Could you edit everything from the start of the material down to the line containing "pyautogui.click(x=652, y=581)", swapping "section heading" for "title" and leaving all else unchanged? Leave the pictures out of your answer.

▶ _AVAILABLE DATA_:
-------

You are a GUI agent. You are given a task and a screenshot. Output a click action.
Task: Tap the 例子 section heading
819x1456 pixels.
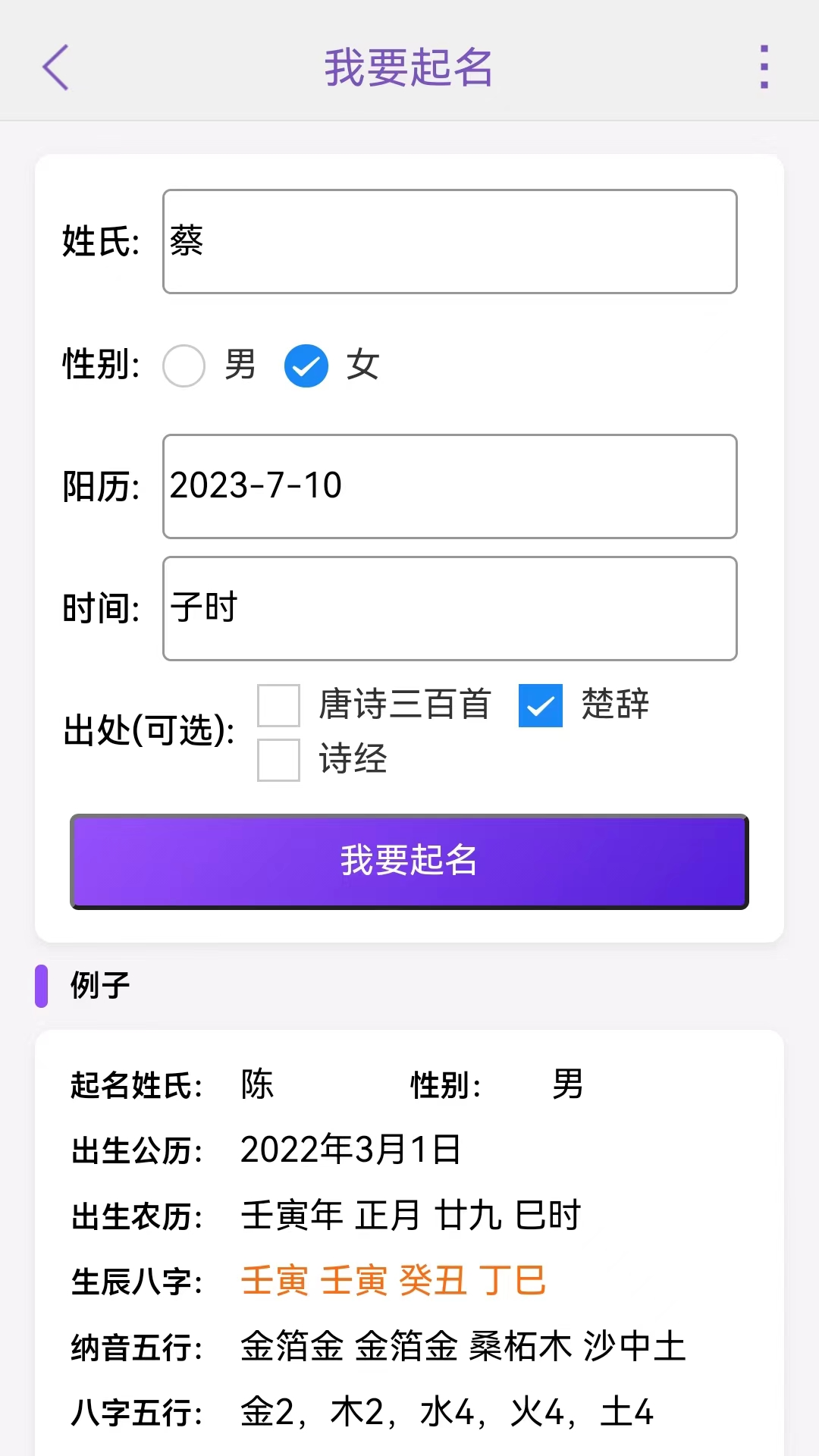pos(100,985)
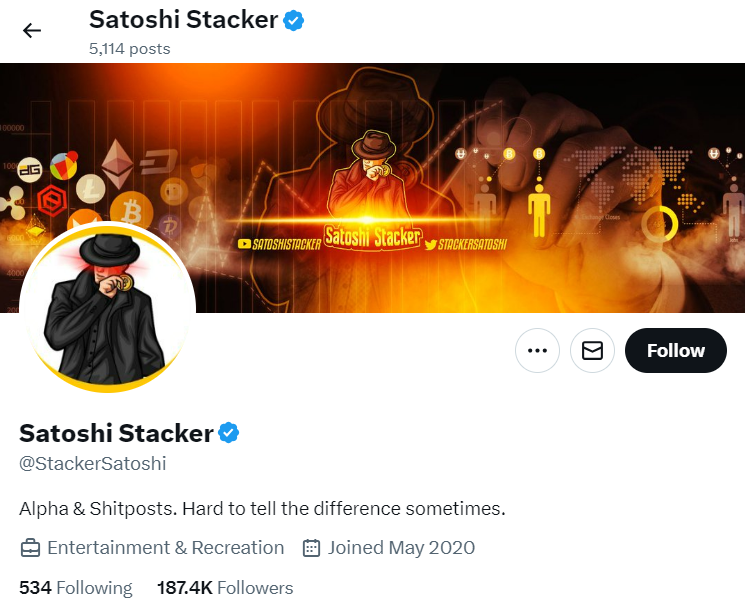Click the Alpha & Shitposts bio text
Viewport: 745px width, 611px height.
(x=262, y=508)
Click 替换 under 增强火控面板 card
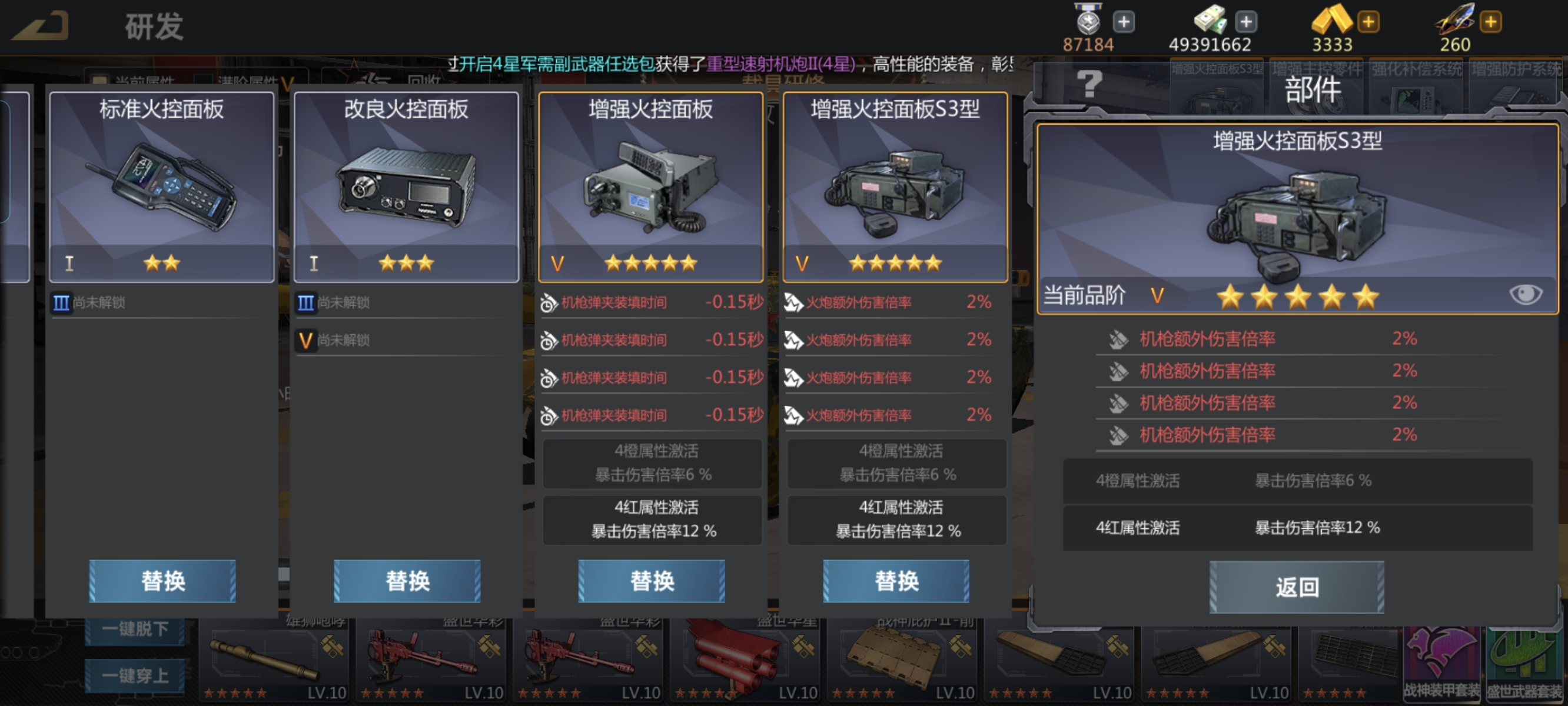 pyautogui.click(x=652, y=581)
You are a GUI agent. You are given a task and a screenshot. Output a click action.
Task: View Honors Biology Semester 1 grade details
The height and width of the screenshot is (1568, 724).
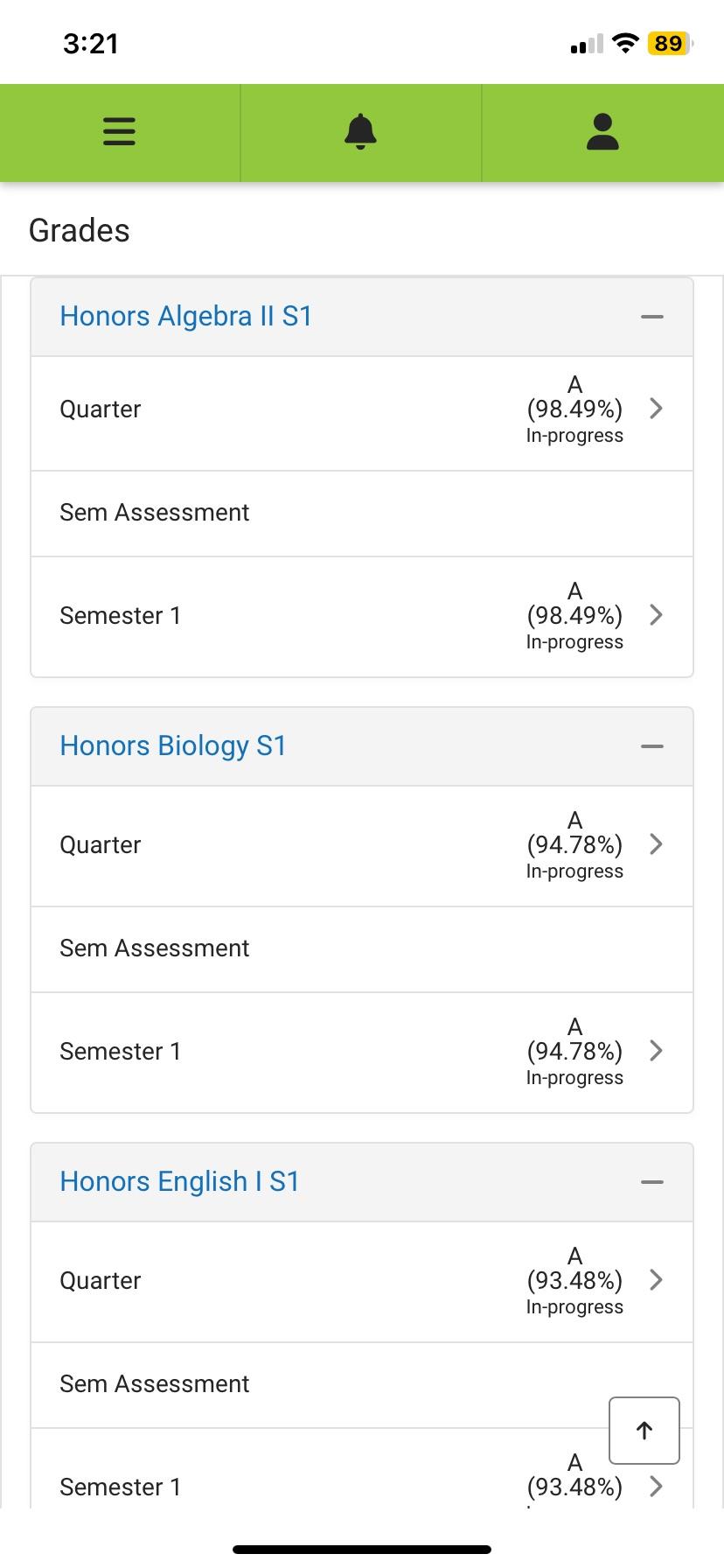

-------

▶ _RESPONSE BELOW_:
You are a GUI agent. You are given a task and a screenshot. Output a click action.
Task: Tap the 例子 title
819x1456 pixels.
pos(100,985)
Click the Alpha & Shitposts bio text
Viewport: 745px width, 611px height.
(x=262, y=508)
Click 替换 under 增强火控面板 card
 pyautogui.click(x=652, y=581)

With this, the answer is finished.